Zum 125-jährigen Jubiläum der Freiwilligen Feuerwehr Höhr-Grenzhausen im Jahre 2003 konnte die Jugendfeuerwehr zeitgleich ihr 35-jähriges Bestehen feiern.

Bereits 1975 trat Peter Glodowske die Nachfolge von Fritz Strauß als Jugendwart an. Als weitere Jugendbetreuer standen ihm zu dieser Zeit Werner Scherz und Burkart Bösch tatkräftig zur Seite.

Auch diese Kameraden, ebenso wie unser heutiger Wehrleiter Karl-Heinz Schmidt und viele andere heute noch aktiven Feuerwehr-Angehörigen, begannen ihren Feuerwehrdienst in und mit der Jugendfeuerwehr.

So auch der Wehrführer der Feuerwehr Höhr-Grenzhausen, Uwe Scholl, der im Jahr 1980 das Amt des Jugendwartes übernahm und diese Funktion heute noch wahrnimmt.

Während seiner Amtszeit wurde der Bereich der Jugendfeuerwehr von der Stadt auf die Verbandsgemeinde Höhr-Grenzhausen ausgedehnt; heute gehören der Gemeinschaft Jungen und Mädchen nicht nur aus der Stadt, sondern auch aus den Ortsgemeinden Hillscheid, Hilgert und Kammerforst an.

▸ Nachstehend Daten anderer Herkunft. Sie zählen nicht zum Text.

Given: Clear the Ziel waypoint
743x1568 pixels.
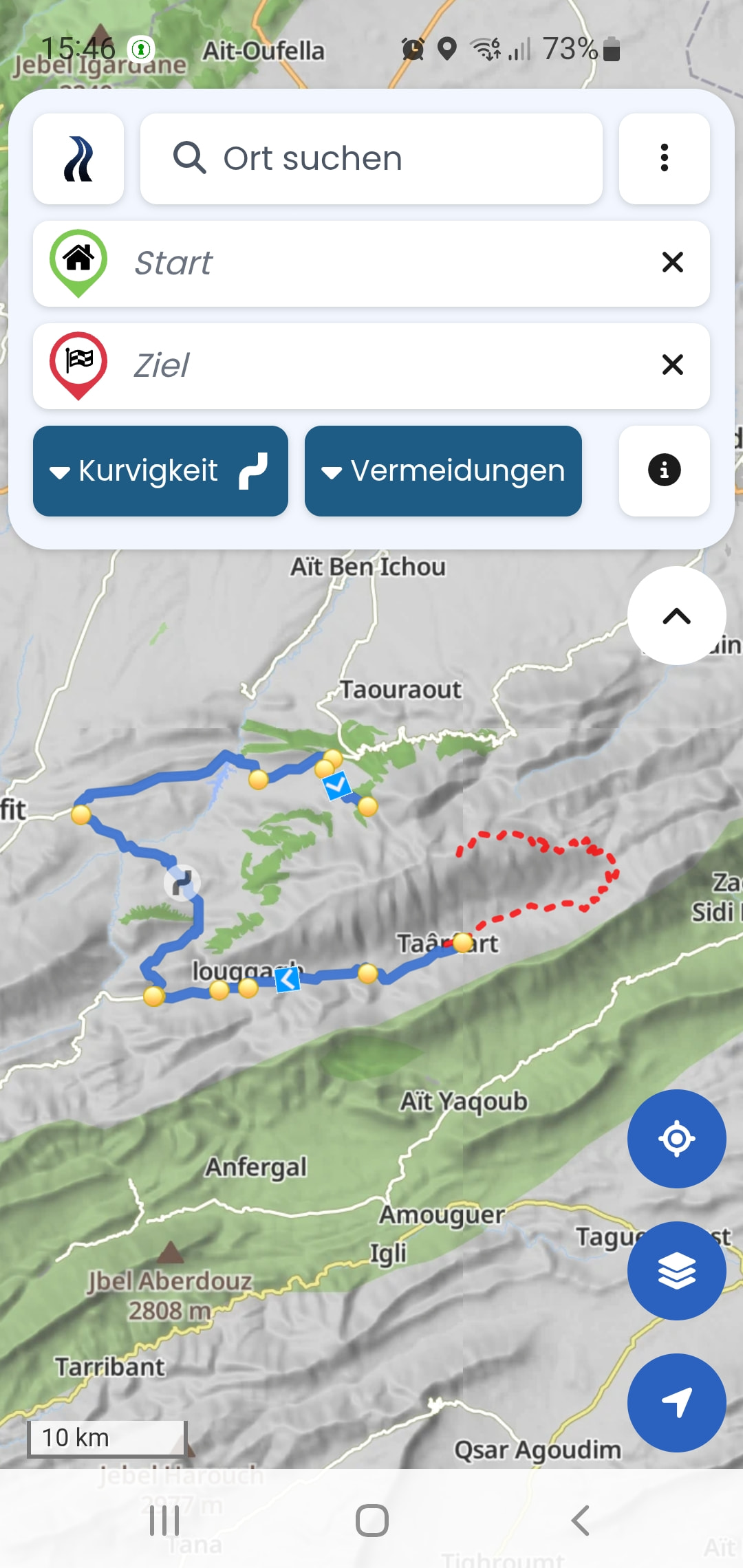Looking at the screenshot, I should click(x=672, y=364).
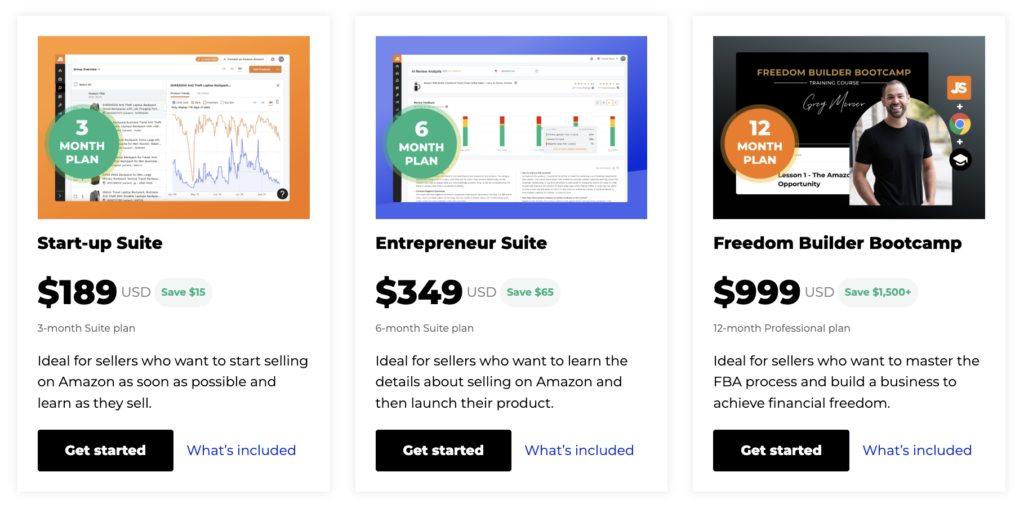Click the Chrome browser icon
Viewport: 1024px width, 508px height.
[959, 123]
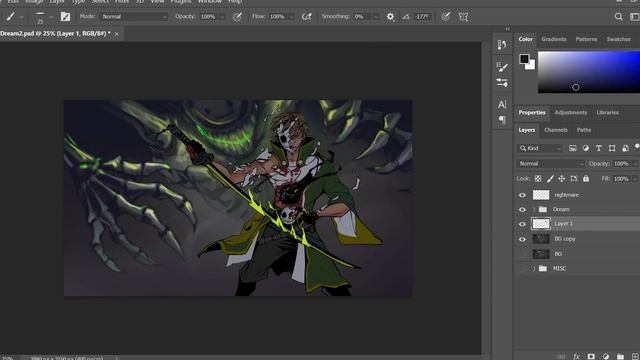
Task: Open the brush settings panel icon
Action: 65,17
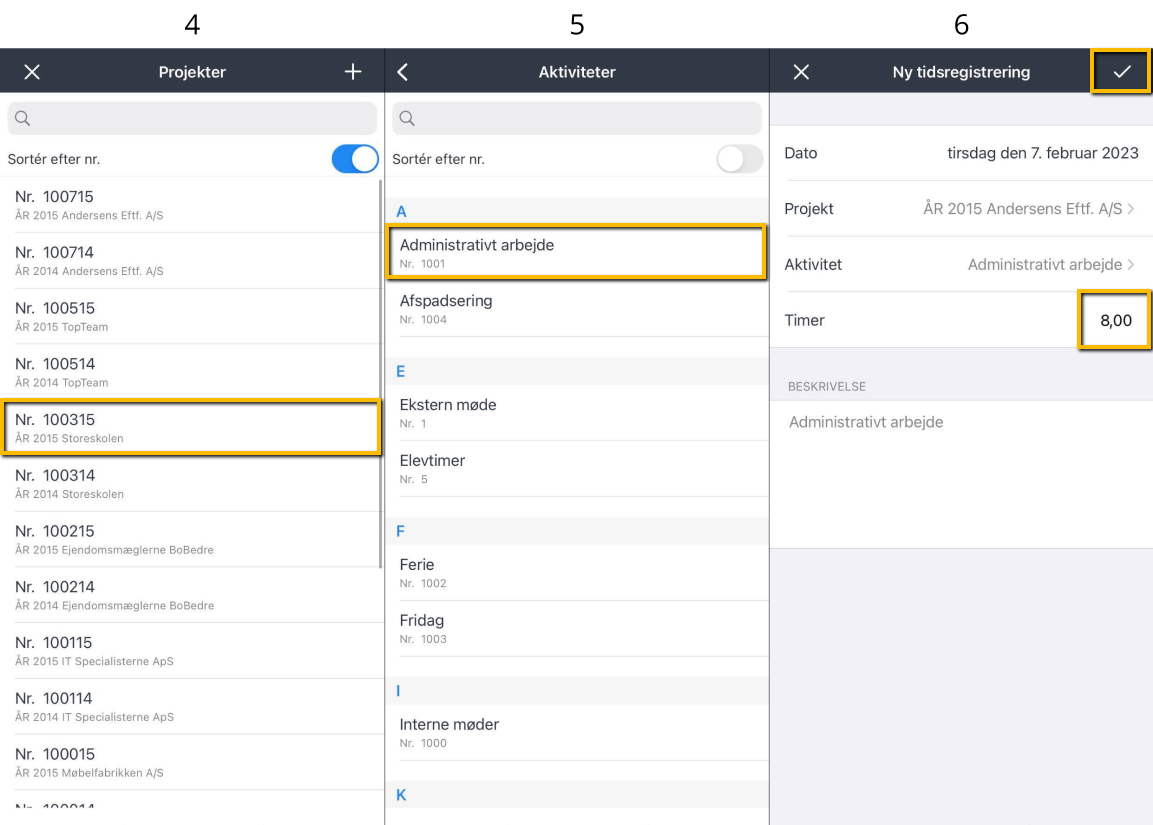The image size is (1153, 825).
Task: Confirm time registration with checkmark icon
Action: [1120, 72]
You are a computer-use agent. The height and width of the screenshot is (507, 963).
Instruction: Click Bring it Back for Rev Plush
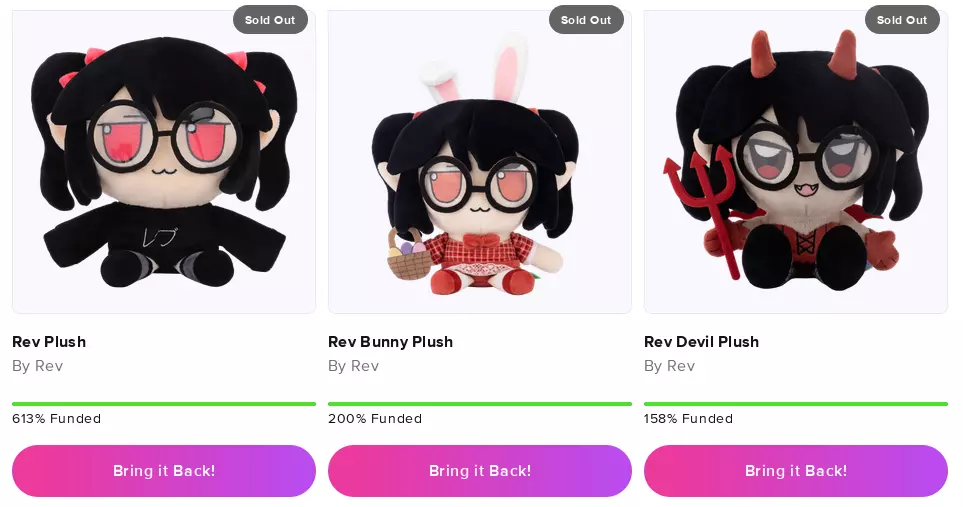coord(164,471)
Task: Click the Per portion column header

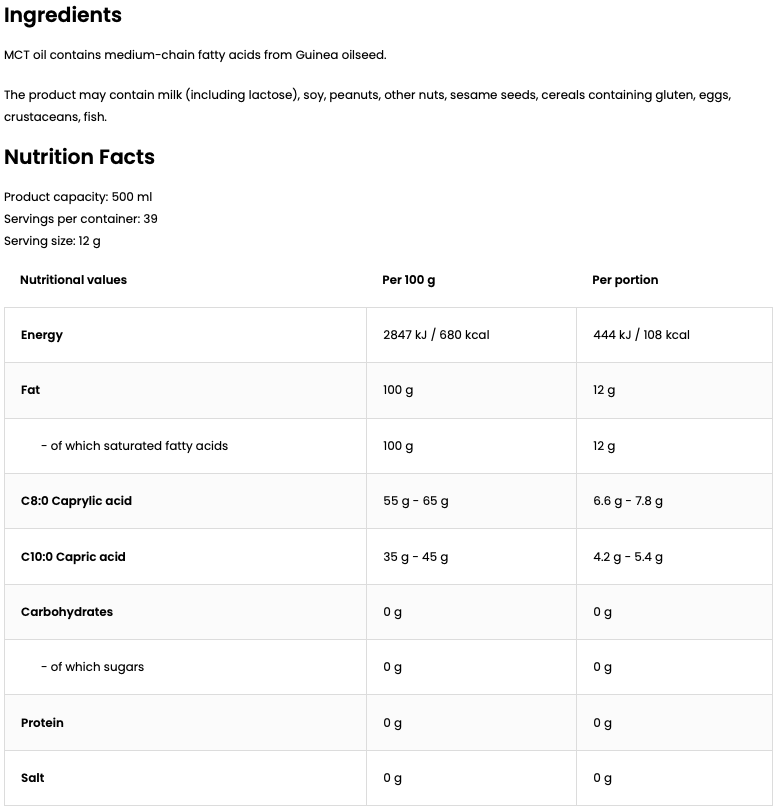Action: [x=625, y=280]
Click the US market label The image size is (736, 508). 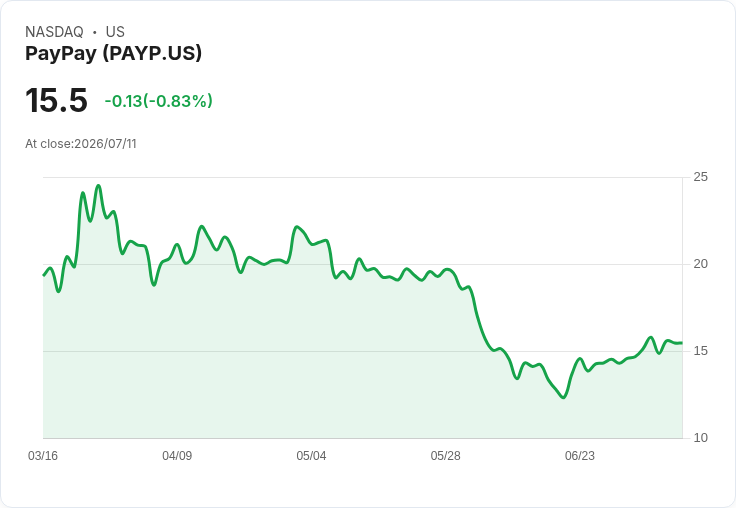[115, 32]
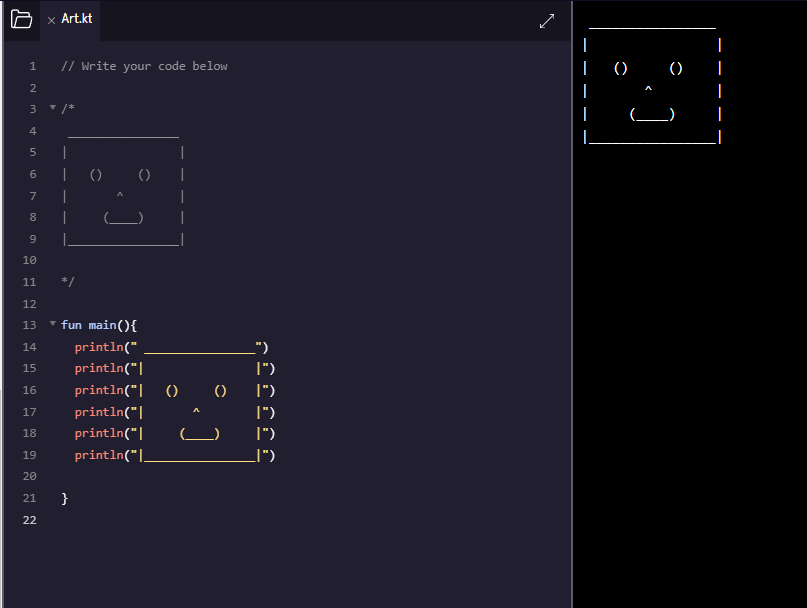
Task: Select the string inside println on line 16
Action: tap(200, 389)
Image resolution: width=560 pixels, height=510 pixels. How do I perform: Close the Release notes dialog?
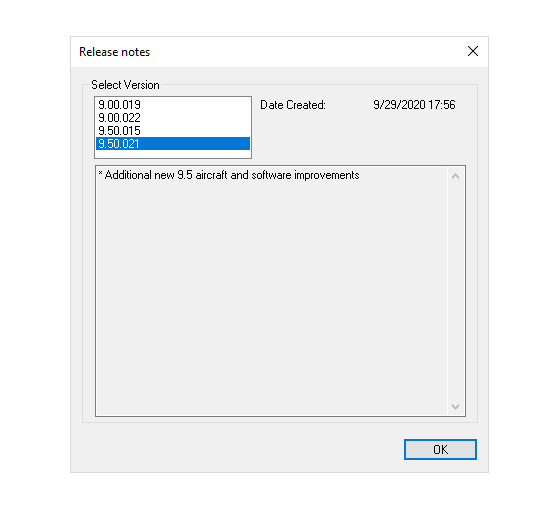click(473, 51)
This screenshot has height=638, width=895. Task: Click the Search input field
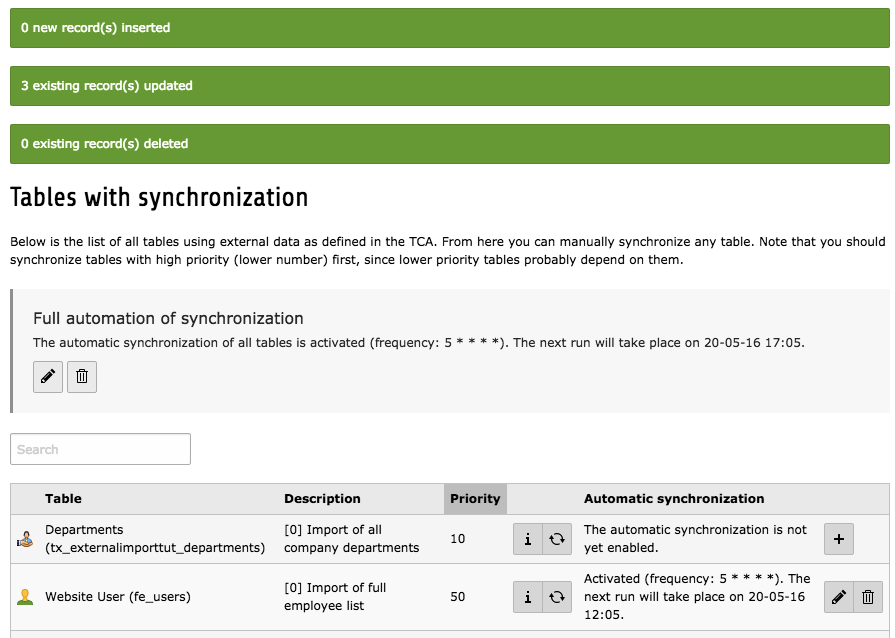click(100, 449)
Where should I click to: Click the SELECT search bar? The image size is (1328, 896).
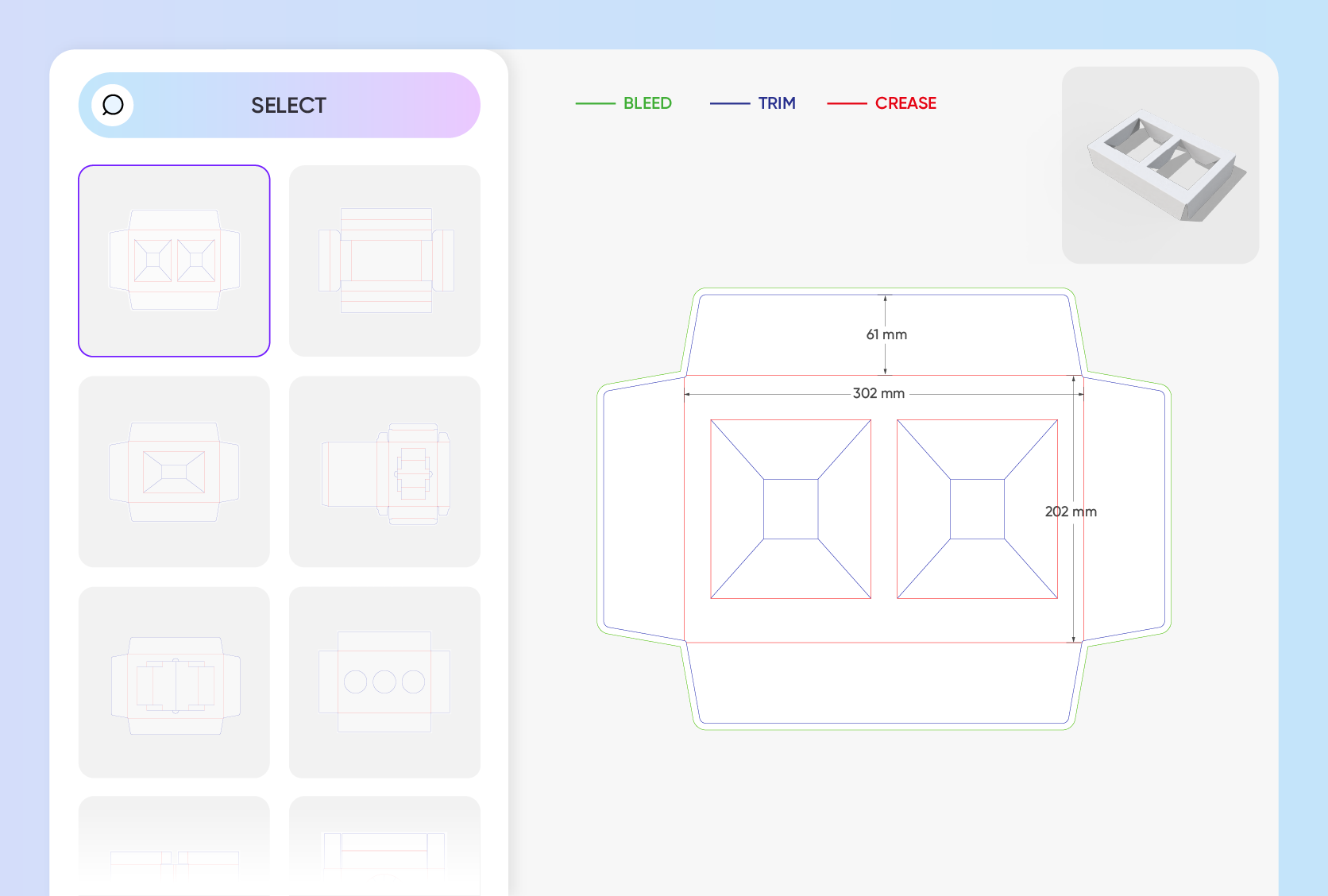click(x=280, y=105)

Mit dieser Maßnahme wuchs die Zahl der Jugendfeuerwehr-Mitglieder langsam aber stetig auf teilweise über 25 Jugendliche an. So brauchte auch Uwe Scholl tatkräftige Unterstützung für eine qualifizierte Jugendarbeit. Diese fand er in den Kameraden Horst Hümmerich, Karl-Heinz Dente, Frank Sellner und Horst Barthel.

So entwickelte sich ein eingespieltes Team, welches nicht nur die Geschicke der Jugendfeuerwehr leitet, sondern auch ständig neue Verbindungen und Freundschaften knüpft und somit maßgeblich dazu beiträgt, die Kameradschaft zu pflegen und damit den Bestand der Jugendgruppe auch künftig auf einem anspruchsvollen Niveau zu halten.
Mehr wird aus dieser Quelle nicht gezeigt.